━━━ RECORD EXCERPTS

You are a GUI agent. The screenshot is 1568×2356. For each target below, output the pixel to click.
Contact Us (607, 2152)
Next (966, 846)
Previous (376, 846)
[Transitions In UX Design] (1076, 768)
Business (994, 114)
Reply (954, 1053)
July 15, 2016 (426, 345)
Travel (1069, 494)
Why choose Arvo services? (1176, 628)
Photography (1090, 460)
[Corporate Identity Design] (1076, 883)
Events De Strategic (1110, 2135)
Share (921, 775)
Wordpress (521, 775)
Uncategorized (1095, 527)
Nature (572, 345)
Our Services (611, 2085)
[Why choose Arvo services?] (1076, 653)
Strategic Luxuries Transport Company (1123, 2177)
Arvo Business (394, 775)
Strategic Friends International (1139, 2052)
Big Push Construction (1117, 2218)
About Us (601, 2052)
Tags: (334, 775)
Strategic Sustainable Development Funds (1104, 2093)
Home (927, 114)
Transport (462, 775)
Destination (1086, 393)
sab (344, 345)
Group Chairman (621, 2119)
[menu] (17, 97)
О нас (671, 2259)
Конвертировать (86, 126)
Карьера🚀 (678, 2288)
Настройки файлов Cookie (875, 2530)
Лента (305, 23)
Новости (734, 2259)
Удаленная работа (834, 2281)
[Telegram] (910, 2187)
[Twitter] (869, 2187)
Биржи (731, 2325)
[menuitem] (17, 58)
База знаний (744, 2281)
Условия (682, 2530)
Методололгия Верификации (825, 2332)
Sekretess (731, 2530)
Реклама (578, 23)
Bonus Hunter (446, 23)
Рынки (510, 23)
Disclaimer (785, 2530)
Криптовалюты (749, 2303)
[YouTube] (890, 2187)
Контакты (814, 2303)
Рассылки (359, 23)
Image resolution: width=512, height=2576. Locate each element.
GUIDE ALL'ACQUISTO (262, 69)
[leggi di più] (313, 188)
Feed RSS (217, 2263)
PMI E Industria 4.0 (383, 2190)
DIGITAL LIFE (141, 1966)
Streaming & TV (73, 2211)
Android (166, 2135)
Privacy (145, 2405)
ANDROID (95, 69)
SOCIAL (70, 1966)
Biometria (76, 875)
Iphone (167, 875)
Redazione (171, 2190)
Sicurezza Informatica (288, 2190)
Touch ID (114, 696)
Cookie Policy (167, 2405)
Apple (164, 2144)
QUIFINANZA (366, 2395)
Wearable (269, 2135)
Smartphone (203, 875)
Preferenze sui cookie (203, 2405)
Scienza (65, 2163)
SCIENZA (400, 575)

━━━━━━

### WORK REQUEST:
Retype the portion of the data above that starts on the line with "База знаний (744, 2281)" and finishes on the line with "Wearable (269, 2135)", including both of those lines.

### ANSWER SPACE:
База знаний (744, 2281)
Условия (682, 2530)
Методололгия Верификации (825, 2332)
Sekretess (731, 2530)
Реклама (578, 23)
Bonus Hunter (446, 23)
Рынки (510, 23)
Disclaimer (785, 2530)
Криптовалюты (749, 2303)
[YouTube] (890, 2187)
Контакты (814, 2303)
Рассылки (359, 23)
Image resolution: width=512, height=2576. Locate each element.
GUIDE ALL'ACQUISTO (262, 69)
[leggi di più] (313, 188)
Feed RSS (217, 2263)
PMI E Industria 4.0 (383, 2190)
DIGITAL LIFE (141, 1966)
Streaming & TV (73, 2211)
Android (166, 2135)
Privacy (145, 2405)
ANDROID (95, 69)
SOCIAL (70, 1966)
Biometria (76, 875)
Iphone (167, 875)
Redazione (171, 2190)
Sicurezza Informatica (288, 2190)
Touch ID (114, 696)
Cookie Policy (167, 2405)
Apple (164, 2144)
QUIFINANZA (366, 2395)
Wearable (269, 2135)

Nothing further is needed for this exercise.